People often ask us: “What is PVD coating?” Here’s a brief introduction.
This blog post is meant as a high-level overview, but we here at Vapor Technologies, Inc. (VaporTech®) are here to help you learn more. Please enjoy the linked How it’s Made video in this post. You can download our free introductory guide to thin-film finishes (including PVD, CVD, and DLC coating) for more detailed information. More questions about PVD coating are answered on our FAQ page.
Definition of Physical Vapor Deposition (PVD)

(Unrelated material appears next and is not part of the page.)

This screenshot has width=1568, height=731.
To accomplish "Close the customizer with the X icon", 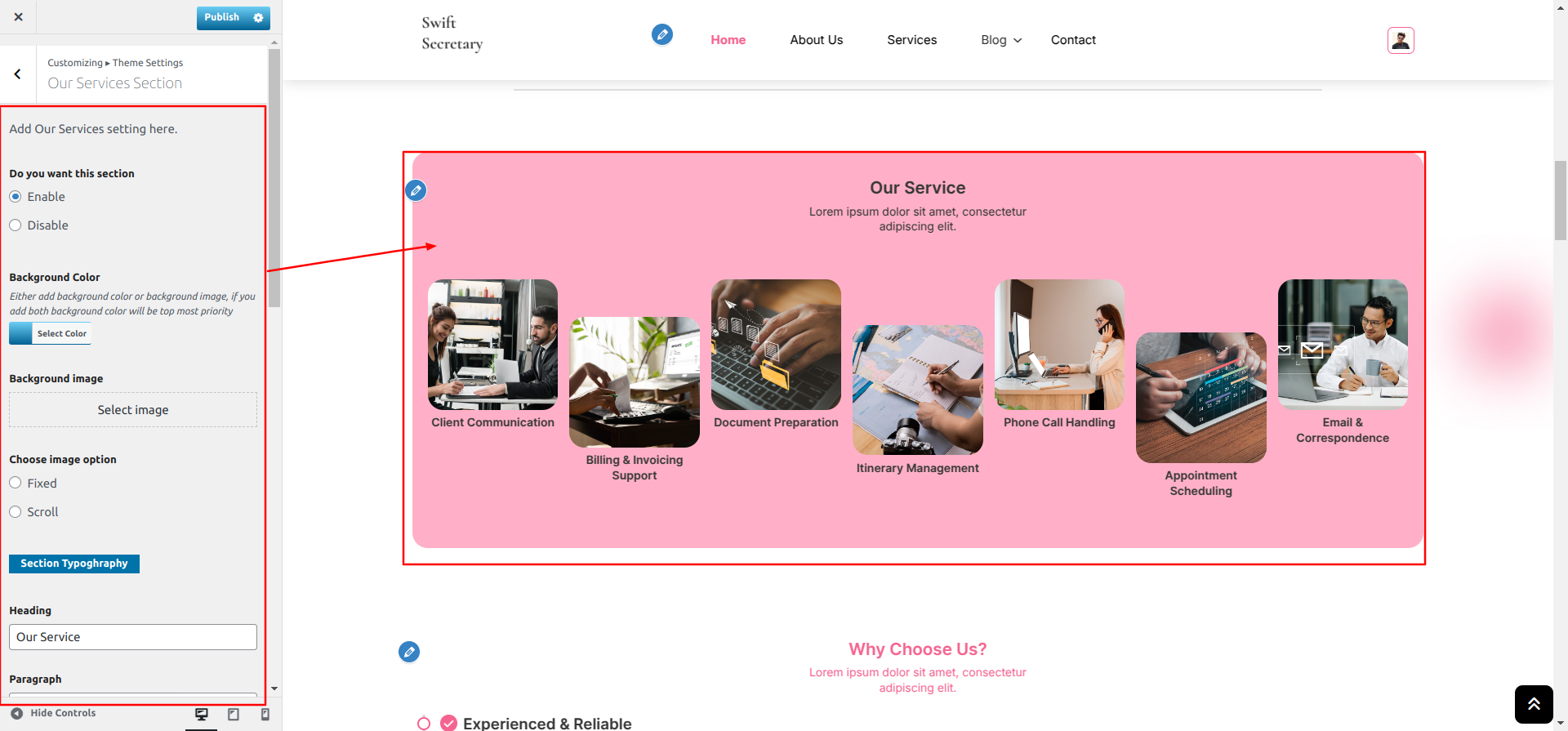I will tap(18, 16).
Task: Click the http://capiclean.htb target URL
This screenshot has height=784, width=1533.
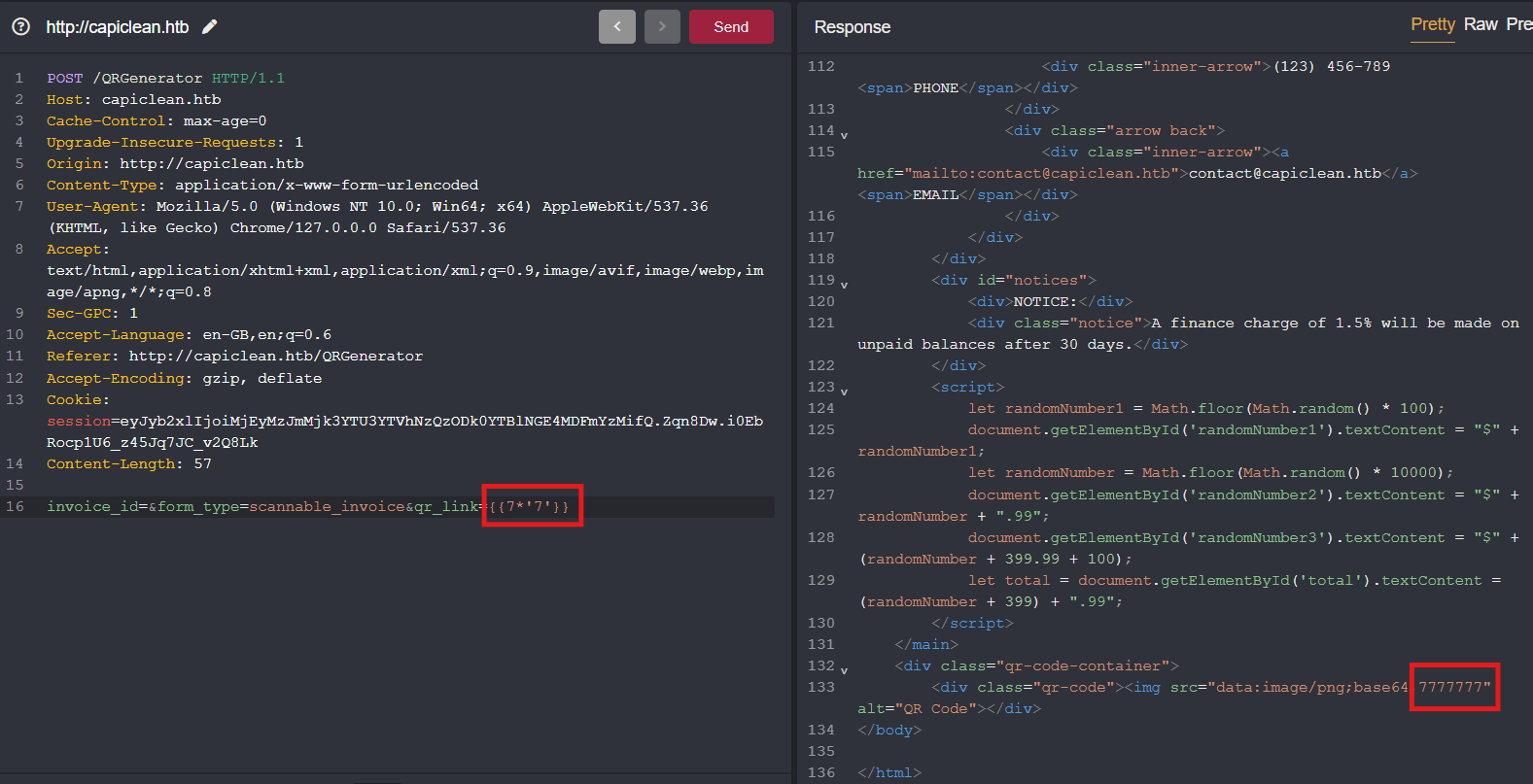Action: 118,27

PVD (physical vapor deposition) thin-film coating is a process in which a solid material, often a metal, is vaporized in a vacuum and deposited, atom-by-atom, onto the surface of a part. The PVD process forms a thin, bonded, metal or metal-ceramic layer on the surface that greatly improves the appearance, durability, and/or function of a part or product. The deposition process can be easily customized to change the color, durability, or other characteristics of a coating. Related terms are PE-CVD (plasma-enhanced chemical vapor deposition) thin-film coating, a similar process in which the atoms in a gas are energized and deposited on a surface. DLC (diamond-like carbon) coatings are a popular example of a thin-film coating deposited using either a PVD or PE-CVD process. These processes create coatings used decoratively and for durability, functionality/tribology, and added product value.
Industries & applications for PVD and DLC coatings
PVD finishes are used in a variety of industries, from faucets to medical devices to high-end consumer items. Some examples are:
- Biocompatible coatings such as hip replacements and dental implants.

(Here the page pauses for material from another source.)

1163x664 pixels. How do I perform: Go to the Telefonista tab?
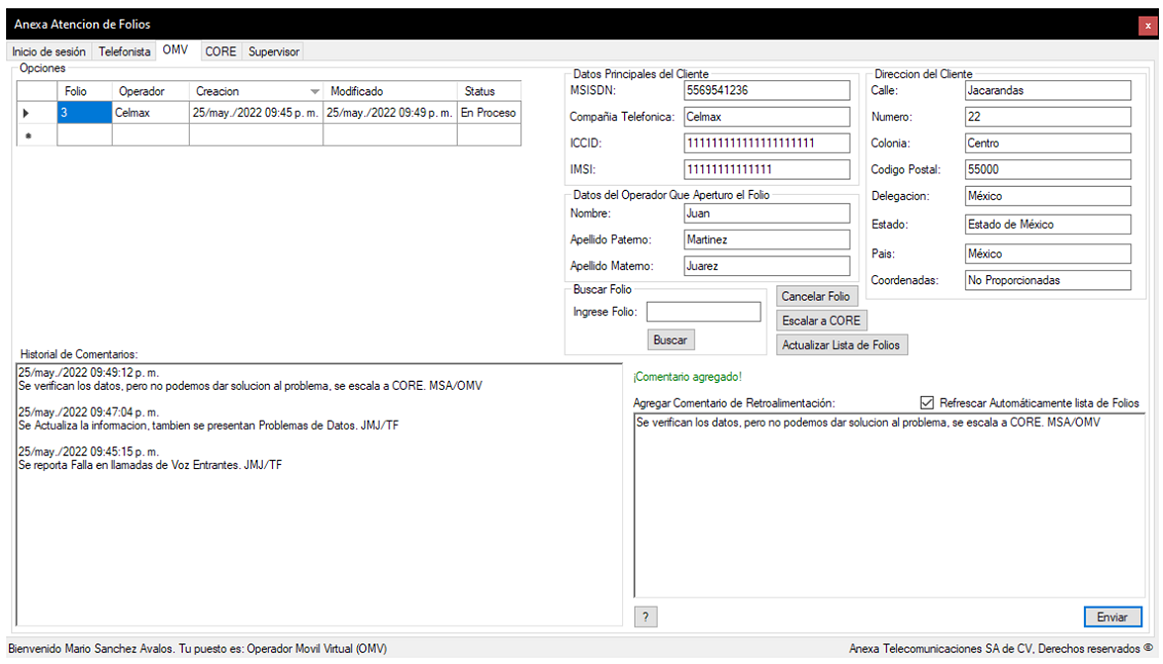[125, 51]
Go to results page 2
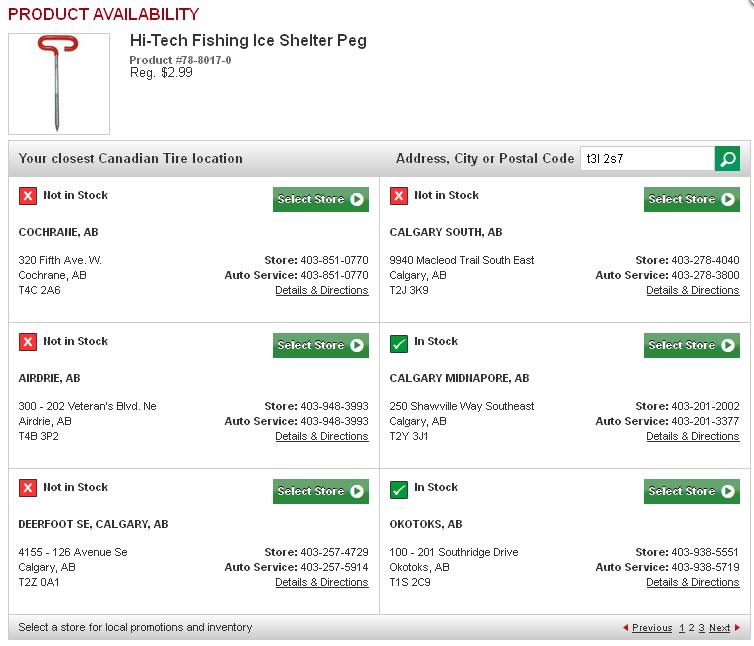Viewport: 754px width, 646px height. coord(691,628)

- Functional coatings (including DLC coatings) for friction-bearing surfaces such as high-performance engine parts and firearms.

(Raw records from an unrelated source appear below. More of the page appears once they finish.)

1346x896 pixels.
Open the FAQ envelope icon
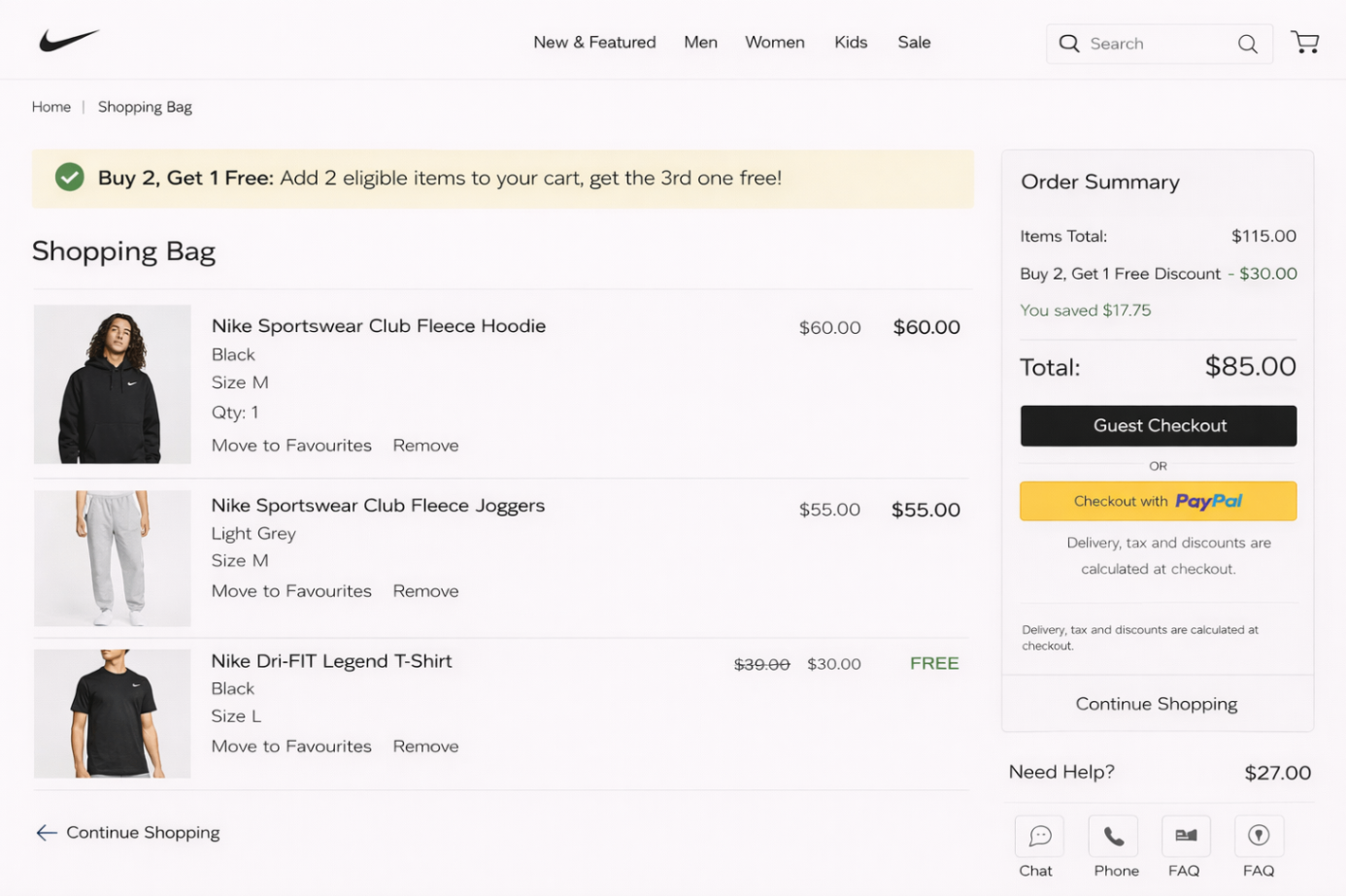tap(1185, 835)

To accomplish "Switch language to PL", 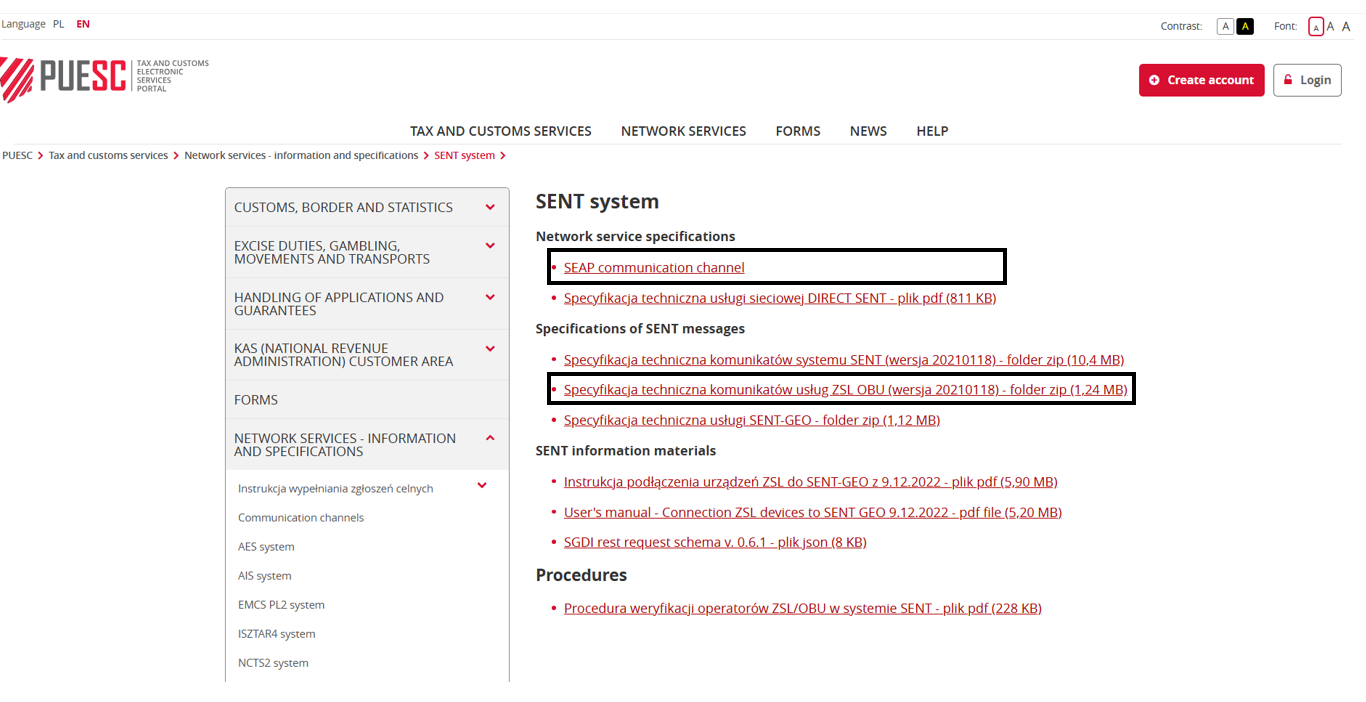I will (x=59, y=24).
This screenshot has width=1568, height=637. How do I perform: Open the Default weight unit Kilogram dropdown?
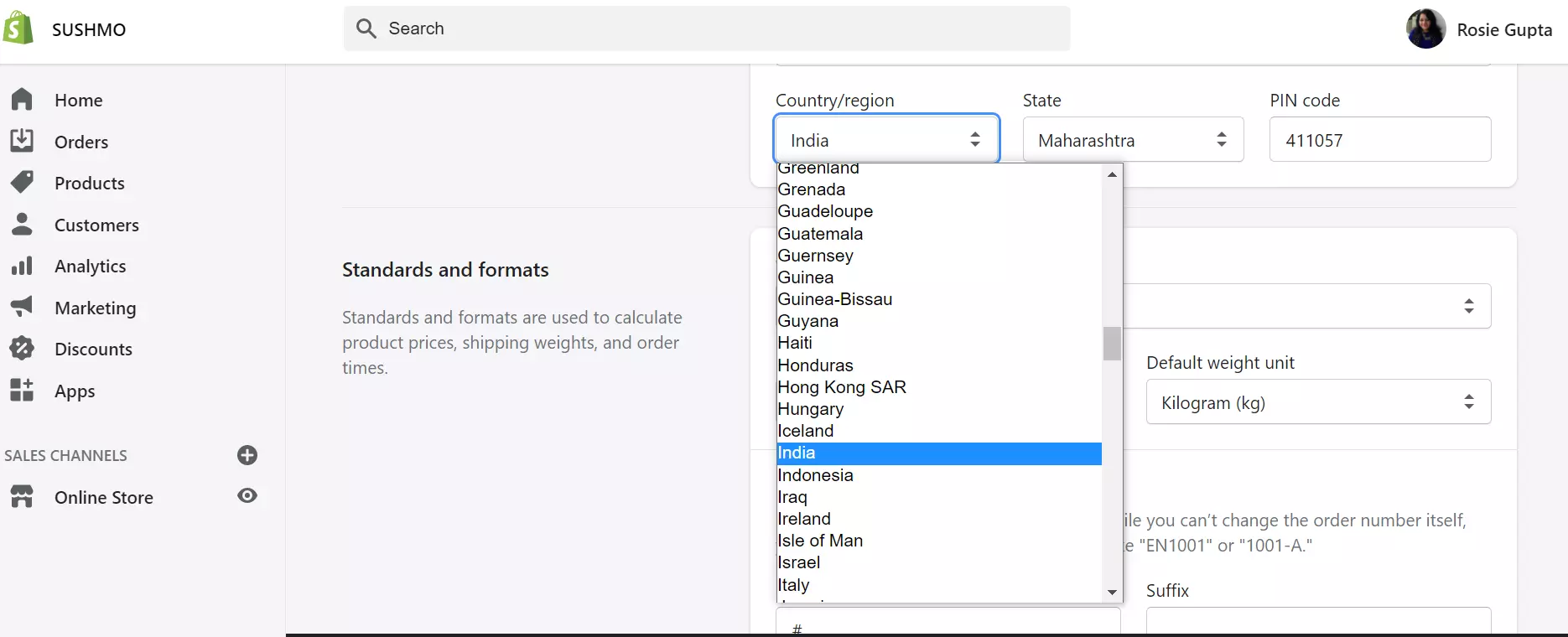click(x=1318, y=401)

- Durable-decorative coatings for plumbing products, sporting goods, jewelry & watches, and electronics.
Comparison to other coatings
Compared to powder coating, PVD coatings are more than 50 times thinner, last longer, and improve UV resistance vs. an organic polymer.
Compared to electroplating, PVD coatings have improved scratch and wear resistance, more color options, a cleaner, safer process, and offer the option of use after electroplating for wear-resistance and aesthetics.
Advantages of PVD coating
Some advantages of extremely-thin PVD finishing are:
- Coating complex geometries
- Improved appearance
- A vast array of colors
- Waste reduction
- A pennies-per-part PVD cost
What’s the difference between PVD and chemical vapor deposition (CVD or PECVD)?
Thin-film deposition is often referred to as “PVD coating,” but in fact, PVD is only one of several processes that are used in thin-film deposition systems. Chemical Vapor Deposition (CVD) is another process of applying thin-film coatings. PVD uses primarily physical processes to apply source material to the substrate, whereas CVD involves mixing the source material with chemicals that interact with the material to create the desired coating.
What is diamond-like carbon (DLC) finishing?
DLC is an extremely durable Diamond-Like Carbon coating type that is created via PE-CVD (plasma-enhanced chemical vapor deposition) process. Regardless of the type of thin-film coating, the process makes parts and products more functional, durable, and beautiful. VaporTech DLC coatings are made using the PECVD process.
PVD, CVD, and DLC coatings are applied in vacuum chambers (hence the term “vacuum coating,” which is also often used to describe the process). These chambers use either cathodic arc vapor deposition or magnetron sputtering to deposit metal coatings onto parts and products in many industries. The operator racks the parts, puts them in the machine, and runs a coating cycle to produce the desired look. VaporTech coating systems utilize all these processes depending on customer need. They also use a proprietary lower-temperature cathodic arc (LTAVD®) process that coats more materials than higher-temperature systems. The company’s Cadence systems use a patented sputtering process called RAAMS™ that has coating advantages over traditional magnetron sputtering.